Het Duintolletje heeft een wereldwijde verspreiding en is bekend van de meeste continenten. Binnen Europa is de soort vooral bekend uit het Mediterrane gebied. De laatste decennia werden uit onze omgeving vondsten bekend uit Duitsland en het zuidelijke deel van Groot Brittannië.
Het Duintolletje werd in 2001 voor het eerst in Nederland waargenomen op de Brielse Gatdam bij Oostvoorne. Na deze ontdekking volgde dankzij het Atlasproject Nederlandse Mollusken (ANM) en het HabSlak-project al snel een hele reeks nieuwe waarnemingen verspreid over het hele land. Inmiddels is er een redelijke goed beeld van de verspreiding en biotoopvoorkeur van de soort in Nederland. De soort is nu bekend van een veertigtal locaties in circa dertig kilometerhokken. De meeste waarnemingen komen uit het Nederlandse kustgebied vooral uit Zeeland en Zuid-Holland. De dieren leven hier in struwelen en kruidenruigten die op zandige, kalkhoudende bodems groeien.
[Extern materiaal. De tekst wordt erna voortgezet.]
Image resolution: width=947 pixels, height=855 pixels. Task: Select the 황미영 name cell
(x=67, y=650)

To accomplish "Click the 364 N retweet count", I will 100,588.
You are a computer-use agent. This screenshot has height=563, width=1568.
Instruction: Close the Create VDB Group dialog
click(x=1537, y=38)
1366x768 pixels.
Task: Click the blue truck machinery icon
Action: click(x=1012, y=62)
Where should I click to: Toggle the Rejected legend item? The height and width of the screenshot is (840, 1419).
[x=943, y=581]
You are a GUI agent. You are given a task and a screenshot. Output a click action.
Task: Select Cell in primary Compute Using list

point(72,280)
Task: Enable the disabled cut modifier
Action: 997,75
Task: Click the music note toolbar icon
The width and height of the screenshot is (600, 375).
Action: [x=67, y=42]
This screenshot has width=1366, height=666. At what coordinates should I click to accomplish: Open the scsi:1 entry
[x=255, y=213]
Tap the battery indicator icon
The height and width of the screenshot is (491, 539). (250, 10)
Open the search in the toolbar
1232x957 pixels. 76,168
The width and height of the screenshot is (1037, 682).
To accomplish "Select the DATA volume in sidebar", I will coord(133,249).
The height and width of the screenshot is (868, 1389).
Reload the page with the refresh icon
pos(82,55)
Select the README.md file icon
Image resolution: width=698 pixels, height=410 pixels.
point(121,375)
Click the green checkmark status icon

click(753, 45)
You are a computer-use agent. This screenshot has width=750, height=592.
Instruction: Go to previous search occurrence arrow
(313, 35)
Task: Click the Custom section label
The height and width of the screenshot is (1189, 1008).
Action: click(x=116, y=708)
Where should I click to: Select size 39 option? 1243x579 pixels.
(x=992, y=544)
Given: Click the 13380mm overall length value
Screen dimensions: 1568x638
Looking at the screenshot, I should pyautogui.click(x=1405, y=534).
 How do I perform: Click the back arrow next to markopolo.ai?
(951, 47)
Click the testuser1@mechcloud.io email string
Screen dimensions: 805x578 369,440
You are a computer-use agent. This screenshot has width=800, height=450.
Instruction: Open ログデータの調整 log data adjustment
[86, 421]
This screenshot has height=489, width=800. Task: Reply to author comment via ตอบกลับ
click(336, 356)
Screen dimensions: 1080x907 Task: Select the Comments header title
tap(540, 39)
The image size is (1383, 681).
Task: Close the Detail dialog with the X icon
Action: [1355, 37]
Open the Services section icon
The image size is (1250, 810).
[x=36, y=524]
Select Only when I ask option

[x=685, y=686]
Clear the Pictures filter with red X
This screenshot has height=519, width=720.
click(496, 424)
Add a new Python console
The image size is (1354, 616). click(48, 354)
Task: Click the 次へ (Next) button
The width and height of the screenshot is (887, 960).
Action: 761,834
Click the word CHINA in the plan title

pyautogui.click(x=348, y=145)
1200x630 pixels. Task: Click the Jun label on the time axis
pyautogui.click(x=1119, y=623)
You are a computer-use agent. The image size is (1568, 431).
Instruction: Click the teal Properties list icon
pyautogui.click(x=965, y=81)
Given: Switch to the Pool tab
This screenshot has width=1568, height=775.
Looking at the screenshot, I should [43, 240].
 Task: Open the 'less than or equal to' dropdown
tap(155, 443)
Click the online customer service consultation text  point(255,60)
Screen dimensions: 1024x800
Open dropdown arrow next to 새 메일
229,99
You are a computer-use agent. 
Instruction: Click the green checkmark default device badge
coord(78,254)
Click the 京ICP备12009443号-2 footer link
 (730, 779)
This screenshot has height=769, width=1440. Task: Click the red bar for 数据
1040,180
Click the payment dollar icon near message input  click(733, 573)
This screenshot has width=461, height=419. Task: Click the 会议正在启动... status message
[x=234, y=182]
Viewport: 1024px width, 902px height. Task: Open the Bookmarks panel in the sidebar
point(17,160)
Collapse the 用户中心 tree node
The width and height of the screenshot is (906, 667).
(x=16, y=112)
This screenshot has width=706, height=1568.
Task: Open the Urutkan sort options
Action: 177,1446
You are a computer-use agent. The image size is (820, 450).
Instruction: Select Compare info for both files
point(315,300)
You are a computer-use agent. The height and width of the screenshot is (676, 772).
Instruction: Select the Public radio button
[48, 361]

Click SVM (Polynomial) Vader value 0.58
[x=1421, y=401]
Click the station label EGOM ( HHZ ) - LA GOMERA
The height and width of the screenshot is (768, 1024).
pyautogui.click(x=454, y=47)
Toch is de soort zeker niet gebonden aan onze duingebieden getuige de vondsten in half open bosgebieden, parkachtige biotopen en tuinen in de provincies Limburg, Gelderland en Drenthe.
Aanvankelijk dachten slakkenkenners dat deze soort door de mens werd getransporteerd. De Derde Duintjes op Terschelling liggen echter ver van de bewoonde wereld en daarom is de kans niet groot dat de mens een rol heeft gespeeld bij de kolonisatie van dit gebiedje. Het Duintolletje kan ook niet via het land zijn gekomen. Het eiland Terschelling ligt geïsoleerd in de Waddenzee, maar ook op het eiland vormen de Derde Duintjes een geïsoleerde biotoop voor de soort. De Derde Duintjes liggen namelijk in een zeer dynamisch gebied, dat door diepe kreken wordt doorsneden en dat jaarlijks vele malen wordt overspoeld door het zoute zeewater. Met uitzondering van de duintjes kan de soort niet overleven in het omringende kweldergebied.
Zekerheid over hoe het Duintolletje de Derde Duintjes van Terschelling heeft bereikt, is niet te verkrijgen. Het meest waarschijnlijke is echter dat de slakjes zich hebben vastgehecht aan het verenkleed of aan de poten van een vogel en met deze vogel zijn meegevlogen om zich vervolgens te vestigen in het nieuw bereikte gebied. Als vogels ook in dit geval een rol hebben gespeeld is het niet onwaarschijnlijk dat vogels de soort ook naar andere plekken hebben getransporteerd en dat die mogelijkheid zich altijd al heeft voorgedaan. De vestiging van het Duintolletje is het zoveelste voorbeeld van een zuidelijke soort die zich door klimaatverandering blijvend in ons land weet te vestigen.